**Provided data:**
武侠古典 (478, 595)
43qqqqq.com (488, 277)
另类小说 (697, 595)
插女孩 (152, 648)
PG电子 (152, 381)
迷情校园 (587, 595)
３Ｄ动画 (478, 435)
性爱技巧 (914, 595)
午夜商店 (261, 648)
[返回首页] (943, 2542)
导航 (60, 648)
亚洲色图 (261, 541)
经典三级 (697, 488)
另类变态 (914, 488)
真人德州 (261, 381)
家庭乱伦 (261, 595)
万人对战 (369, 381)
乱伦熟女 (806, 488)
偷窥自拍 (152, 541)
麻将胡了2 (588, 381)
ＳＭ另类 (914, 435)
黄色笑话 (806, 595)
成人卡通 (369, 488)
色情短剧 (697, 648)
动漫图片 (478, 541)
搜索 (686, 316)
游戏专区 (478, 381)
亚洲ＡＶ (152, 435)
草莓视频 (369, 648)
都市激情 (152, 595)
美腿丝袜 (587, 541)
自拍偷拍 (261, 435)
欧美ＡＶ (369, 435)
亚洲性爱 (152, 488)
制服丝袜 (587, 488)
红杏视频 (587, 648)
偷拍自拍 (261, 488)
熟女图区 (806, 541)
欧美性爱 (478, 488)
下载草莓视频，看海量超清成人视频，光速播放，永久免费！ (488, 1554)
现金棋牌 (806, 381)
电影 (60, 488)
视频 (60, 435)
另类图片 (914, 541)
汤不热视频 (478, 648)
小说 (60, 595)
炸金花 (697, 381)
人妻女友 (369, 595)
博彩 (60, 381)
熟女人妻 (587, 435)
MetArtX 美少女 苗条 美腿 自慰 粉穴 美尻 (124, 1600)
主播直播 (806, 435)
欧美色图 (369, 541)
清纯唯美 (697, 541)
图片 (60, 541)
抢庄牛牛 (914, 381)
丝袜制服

**What is required:** The full listing, top to bottom: write it out again exactly.

**Task answer:**
武侠古典 (478, 595)
43qqqqq.com (488, 277)
另类小说 (697, 595)
插女孩 (152, 648)
PG电子 (152, 381)
迷情校园 (587, 595)
３Ｄ动画 (478, 435)
性爱技巧 (914, 595)
午夜商店 (261, 648)
[返回首页] (943, 2542)
导航 (60, 648)
亚洲色图 (261, 541)
经典三级 (697, 488)
另类变态 (914, 488)
真人德州 (261, 381)
家庭乱伦 (261, 595)
万人对战 (369, 381)
乱伦熟女 (806, 488)
偷窥自拍 (152, 541)
麻将胡了2 (588, 381)
ＳＭ另类 (914, 435)
黄色笑话 (806, 595)
成人卡通 (369, 488)
色情短剧 (697, 648)
动漫图片 (478, 541)
搜索 (686, 316)
游戏专区 (478, 381)
亚洲ＡＶ (152, 435)
草莓视频 (369, 648)
都市激情 (152, 595)
美腿丝袜 (587, 541)
自拍偷拍 (261, 435)
欧美ＡＶ (369, 435)
亚洲性爱 (152, 488)
制服丝袜 (587, 488)
红杏视频 (587, 648)
偷拍自拍 (261, 488)
熟女图区 (806, 541)
欧美性爱 (478, 488)
下载草莓视频，看海量超清成人视频，光速播放，永久免费！ (488, 1554)
现金棋牌 (806, 381)
电影 (60, 488)
视频 (60, 435)
另类图片 (914, 541)
汤不热视频 (478, 648)
小说 (60, 595)
炸金花 (697, 381)
人妻女友 (369, 595)
博彩 (60, 381)
熟女人妻 (587, 435)
MetArtX 美少女 苗条 美腿 自慰 粉穴 美尻 (124, 1600)
主播直播 (806, 435)
欧美色图 (369, 541)
清纯唯美 (697, 541)
图片 (60, 541)
抢庄牛牛 (914, 381)
丝袜制服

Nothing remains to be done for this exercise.